Mr. Schwimmer, a Goldman Sachs banker, until his appointment advices the exchanges as head of Goldman’s market structure business in New York and will join in August after 20 years at the Wall Street firm
The 49-year-old American’s first task will be to steady LSE after an unusually turbulent period for one of the City’s oldest and most prestigious institutions.
After Mr. Rolet’s departure was announced in October, TCI Fund Management, one of LSE’s biggest shareholders, called for his reinstatement and accused the board of forcing him out against the interests of investors. The dispute came to a head in late November when Rolet agreed to leave immediately and LSE said its chairman, Donald Brydon, would not stand for re-election after 2019.
Schwimmer’s appointment resolves LSE’s quest for a new chief executive less than two weeks before its annual general meeting on 24 April. With a new chief executive lined up, Brydon is likely to face an easier ride at the meeting. TCI declined to comment on the decision to hire Schwimmer.
The Yale and Harvard graduate will also have to defend LSE’s position as the world’s biggest clearing house for derivative transactions against competition from European exchanges. Germany’s Deutsche Börse is trying to lure the lucrative business away from London after the Brexit vote.
London Clearing House, which LSE controls, processes about three-quarters of the €1tn-a-day (£865bn) clearing market for derivatives, acting as a middleman between buyers and sellers of complex contracts.
Mr. Rolet warned in 2016 that thousands of city jobs were at risk if London lost responsibility for clearing contracts in euros after Brexit though he said there were very few exchanges that could handle the business.
The New LSE chief, who is based in New York, spent his first seven years at Goldman advising exchanges and stockbrokers. He then worked as chief of staff to Goldman’s chief executive, Lloyd Blankfein, when Blankfein was the bank’s chief operating officer.

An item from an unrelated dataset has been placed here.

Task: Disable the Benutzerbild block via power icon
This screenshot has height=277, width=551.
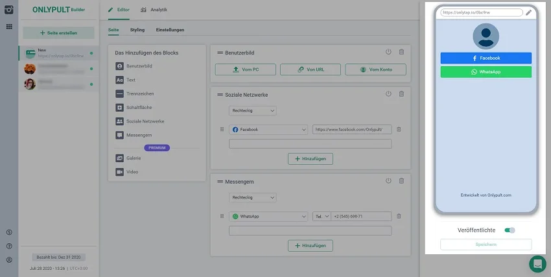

From 2006 to 2009 he jointly ran Goldman’s business in Russia before becoming head of metals and mining. Last year he combined that job with heading Goldman’s market structure business in a return to advising exchanges.
Schwimmer will take over from David Warren, who has run the exchange as interim chief executive since Rolet’s departure. Warren will return to his job as LSE’s chief financial officer.